Page text
Start of Block
Sheila Cahnman has been with HOK only 5 years, but during her tenure here she has become a major contributor.
Her expertise in healthcare architecture has furthered HOK’s practice in that market and her extensive writing and lecturing has brought a rigor to projects.
One of Chicago’s Group Vice Presidents, Sheila has left an indelible mark on every project she’s been a part of. Her work revolves around people, their environment, and the role design can play in bettering people’s lives.
Outside of the office, Sheila is an avid gardener, yoga practicer, and active mom. Her ability to balance her career and life are enviable qualities that have served as an example to many women; myself included. She has been active in the AIA and a participant in the AIA Women’s Leadership Summit where she promotes the role women play in architecture today.
Q: How did you decide to become an architect?
End of Block
Assignment 1
In the Sheila Cahnman profile, rewrite the passage from "Sheila Cahnman has" to "rigor to projects.", swapping "lecturing" for "teaching".
Assignment 2
According to the Sheila Cahnman profile, how long has she been with HOK?
The items after the Sheila Cahnman profile are separate material and unrelated to it.

Information
Start of Block
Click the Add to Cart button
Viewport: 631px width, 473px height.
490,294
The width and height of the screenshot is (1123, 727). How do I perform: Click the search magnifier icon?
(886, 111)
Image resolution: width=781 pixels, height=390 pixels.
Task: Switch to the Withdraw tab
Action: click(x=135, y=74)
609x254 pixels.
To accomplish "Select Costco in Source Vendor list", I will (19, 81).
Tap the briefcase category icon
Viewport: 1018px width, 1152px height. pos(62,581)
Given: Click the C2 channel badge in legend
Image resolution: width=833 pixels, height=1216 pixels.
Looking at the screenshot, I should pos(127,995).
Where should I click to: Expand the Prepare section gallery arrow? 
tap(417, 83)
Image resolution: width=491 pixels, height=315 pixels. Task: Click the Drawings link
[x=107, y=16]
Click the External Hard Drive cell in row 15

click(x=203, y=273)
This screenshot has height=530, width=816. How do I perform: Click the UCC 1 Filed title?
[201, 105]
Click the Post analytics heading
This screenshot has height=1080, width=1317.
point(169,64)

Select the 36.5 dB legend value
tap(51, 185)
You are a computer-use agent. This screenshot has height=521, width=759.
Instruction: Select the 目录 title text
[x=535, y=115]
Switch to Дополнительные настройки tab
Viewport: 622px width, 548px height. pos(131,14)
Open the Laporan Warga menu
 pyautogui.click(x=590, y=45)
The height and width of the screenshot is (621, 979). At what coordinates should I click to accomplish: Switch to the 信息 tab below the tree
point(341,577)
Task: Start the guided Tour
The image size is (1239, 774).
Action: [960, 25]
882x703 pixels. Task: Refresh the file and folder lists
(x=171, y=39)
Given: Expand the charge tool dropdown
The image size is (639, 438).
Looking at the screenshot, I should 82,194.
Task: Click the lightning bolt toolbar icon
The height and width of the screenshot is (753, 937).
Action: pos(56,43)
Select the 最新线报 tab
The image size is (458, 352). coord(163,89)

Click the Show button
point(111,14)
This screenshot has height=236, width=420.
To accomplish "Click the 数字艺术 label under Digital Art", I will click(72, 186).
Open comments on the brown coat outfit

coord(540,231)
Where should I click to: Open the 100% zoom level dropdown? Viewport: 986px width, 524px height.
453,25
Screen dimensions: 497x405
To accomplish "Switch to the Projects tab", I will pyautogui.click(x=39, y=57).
End of Block
Worked solution 1
Sheila Cahnman has been with HOK only 5 years, but during her tenure here she has become a major contributor.
Her expertise in healthcare architecture has furthered HOK’s practice in that market and her extensive writing and teaching has brought a rigor to projects.

Worked solution 2
5 years.